DATA PROVIDED

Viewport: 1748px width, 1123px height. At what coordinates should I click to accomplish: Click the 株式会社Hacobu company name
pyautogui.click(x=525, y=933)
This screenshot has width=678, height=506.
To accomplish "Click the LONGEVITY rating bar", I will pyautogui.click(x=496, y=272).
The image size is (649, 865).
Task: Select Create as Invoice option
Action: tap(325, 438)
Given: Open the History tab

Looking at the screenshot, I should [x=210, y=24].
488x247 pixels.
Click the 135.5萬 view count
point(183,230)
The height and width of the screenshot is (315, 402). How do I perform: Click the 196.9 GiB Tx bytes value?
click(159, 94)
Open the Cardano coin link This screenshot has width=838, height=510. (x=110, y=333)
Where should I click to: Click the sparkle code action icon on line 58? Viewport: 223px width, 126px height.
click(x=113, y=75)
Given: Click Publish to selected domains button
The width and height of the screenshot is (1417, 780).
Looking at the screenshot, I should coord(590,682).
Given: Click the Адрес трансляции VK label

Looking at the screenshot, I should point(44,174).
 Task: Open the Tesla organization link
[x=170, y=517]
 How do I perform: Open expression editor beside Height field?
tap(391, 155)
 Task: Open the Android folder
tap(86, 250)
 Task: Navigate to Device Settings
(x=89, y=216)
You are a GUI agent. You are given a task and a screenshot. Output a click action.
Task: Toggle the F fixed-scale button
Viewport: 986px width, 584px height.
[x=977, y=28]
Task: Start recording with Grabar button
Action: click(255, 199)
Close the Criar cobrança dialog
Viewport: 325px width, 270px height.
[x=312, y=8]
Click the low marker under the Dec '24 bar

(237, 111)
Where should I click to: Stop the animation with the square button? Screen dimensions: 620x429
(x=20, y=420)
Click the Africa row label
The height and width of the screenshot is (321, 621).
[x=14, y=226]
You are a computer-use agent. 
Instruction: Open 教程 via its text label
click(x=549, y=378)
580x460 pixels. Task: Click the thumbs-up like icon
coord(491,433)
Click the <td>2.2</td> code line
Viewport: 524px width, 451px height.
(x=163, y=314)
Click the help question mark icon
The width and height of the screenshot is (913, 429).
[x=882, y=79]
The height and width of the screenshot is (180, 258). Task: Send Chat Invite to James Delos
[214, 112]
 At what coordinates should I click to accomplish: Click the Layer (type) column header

TASK OBJECTIVE
Could you set down exactly the lines above, from the one containing "Viewport: 986px width, 584px height." through the last, including both and nothing else?

RESULT OF THE EXERCISE
Viewport: 986px width, 584px height.
[x=977, y=28]
Task: Start recording with Grabar button
Action: click(255, 199)
Close the Criar cobrança dialog
Viewport: 325px width, 270px height.
[x=312, y=8]
Click the low marker under the Dec '24 bar

(237, 111)
Where should I click to: Stop the animation with the square button? Screen dimensions: 620x429
(x=20, y=420)
Click the Africa row label
The height and width of the screenshot is (321, 621).
[x=14, y=226]
You are a computer-use agent. 
Instruction: Open 教程 via its text label
click(x=549, y=378)
580x460 pixels. Task: Click the thumbs-up like icon
coord(491,433)
Click the <td>2.2</td> code line
Viewport: 524px width, 451px height.
(x=163, y=314)
Click the help question mark icon
The width and height of the screenshot is (913, 429).
[x=882, y=79]
The height and width of the screenshot is (180, 258). Task: Send Chat Invite to James Delos
[214, 112]
 At what coordinates should I click to accomplish: Click the Layer (type) column header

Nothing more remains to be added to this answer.